PROBLEM DETAILS -
Please reproduce the material word for word, from the line containing "This screenshot has height=227, width=350." through the line containing "[x=16, y=69]", with both of those lines included. Omit the pictures from your answer.

MATERIAL SHOWN -

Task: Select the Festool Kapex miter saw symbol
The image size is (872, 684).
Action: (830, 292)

...

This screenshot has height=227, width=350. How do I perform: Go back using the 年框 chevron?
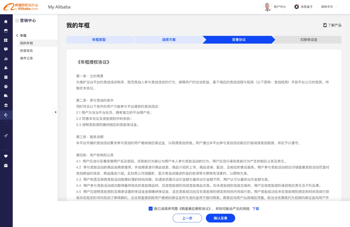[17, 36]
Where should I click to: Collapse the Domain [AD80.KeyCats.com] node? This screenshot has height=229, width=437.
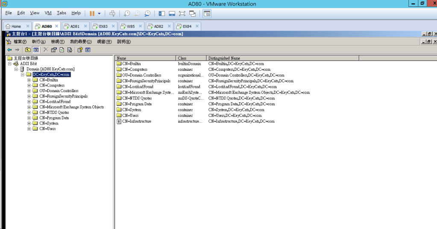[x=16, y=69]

SOLUTION -
This screenshot has height=227, width=350. How do I perform: Go back using the 年框 chevron?
[17, 36]
Where should I click to: Collapse the Domain [AD80.KeyCats.com] node? This screenshot has height=229, width=437.
[x=16, y=69]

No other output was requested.